Still, Taiwanese shipping firm Evergreen plans to drop the ports of Los Angeles and Oakland from its East Coast-North Asia service starting on Jan. 1 because of the congestion, according to Container Management.
“Unfortunately, we’ll have to earn that service back,” said Port of Los Angeles spokesman Phillip Sanfield, adding that the port is doing what it can to maintain market share because there are more choices today to send goods elsewhere.
For months, port officials have been working hard to mitigate and relieve congestion, including finding space at the ports to store chassis and containers and pushing operators to pool their chassis.
“We take this very seriously because we know how fierce the competition is,” Hacegaba said.

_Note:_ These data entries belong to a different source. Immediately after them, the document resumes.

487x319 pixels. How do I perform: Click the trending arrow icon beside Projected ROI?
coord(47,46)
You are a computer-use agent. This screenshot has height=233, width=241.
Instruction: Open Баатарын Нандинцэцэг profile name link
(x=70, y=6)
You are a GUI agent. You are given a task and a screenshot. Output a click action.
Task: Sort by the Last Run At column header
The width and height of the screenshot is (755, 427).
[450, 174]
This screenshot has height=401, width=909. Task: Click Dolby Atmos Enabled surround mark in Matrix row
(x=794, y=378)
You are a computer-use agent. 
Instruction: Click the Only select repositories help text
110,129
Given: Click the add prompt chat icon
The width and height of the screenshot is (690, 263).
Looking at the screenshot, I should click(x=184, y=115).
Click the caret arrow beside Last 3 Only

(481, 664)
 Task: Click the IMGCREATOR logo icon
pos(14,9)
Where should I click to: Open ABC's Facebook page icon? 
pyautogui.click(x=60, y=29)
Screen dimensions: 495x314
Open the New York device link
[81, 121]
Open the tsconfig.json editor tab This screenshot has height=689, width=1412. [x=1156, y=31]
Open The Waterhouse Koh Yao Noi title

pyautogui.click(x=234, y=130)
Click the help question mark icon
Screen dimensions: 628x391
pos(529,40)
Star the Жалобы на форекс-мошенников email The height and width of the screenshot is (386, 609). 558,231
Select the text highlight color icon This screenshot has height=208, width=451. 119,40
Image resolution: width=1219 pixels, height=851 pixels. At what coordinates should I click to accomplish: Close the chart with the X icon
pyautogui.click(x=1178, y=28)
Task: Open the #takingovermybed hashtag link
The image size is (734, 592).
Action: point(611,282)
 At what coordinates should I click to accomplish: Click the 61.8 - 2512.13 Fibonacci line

The competition is dealing with its own congestion issues and cargo delays as well. The Port Authority of New York-New Jersey is exploring alternatives, such as rail tunnel and running ferry services to move freight, while the Port of Rotterdam in the Netherlands will divert cargo to small terminals which could be sent to bigger facilities, according to the Journal of Commerce.
Even more, some industry observers fear the port disruption on the West Coast could have adverse effects in the long run, especially in Southern California.
“It has to improve,” said Guy Fox, chairman emeritus of the District Export Council of Southern California. “We need to get all the players together and resolve it. If it doesn’t improve, (imports through the L.A. and Long Beach ports) could drop (from 40 percent) to 30 percent. Then, there goes the jobs. Warehousing and distribution will move elsewhere.”
Companies have already been building their facilities and warehouses beyond the West Coast, in areas such as Charleston and Houston — cities with nearby ports in states with right-to-work laws, which don’t require employees to join or pay into a union, said Peter Friedmann, executive director of the Agriculture Transportation Coalition.
Manufacturing plants are also shifting from China to south Asian countries such as Vietnam, Bangladesh and India, which are closer to the Suez Canal and therefore to East Coast ports, he said.
“This disruption only encourages others looking at this transition to make the move,” Friedmann said. “Businesses can’t stomach an unstable, unpredictable supply chain.”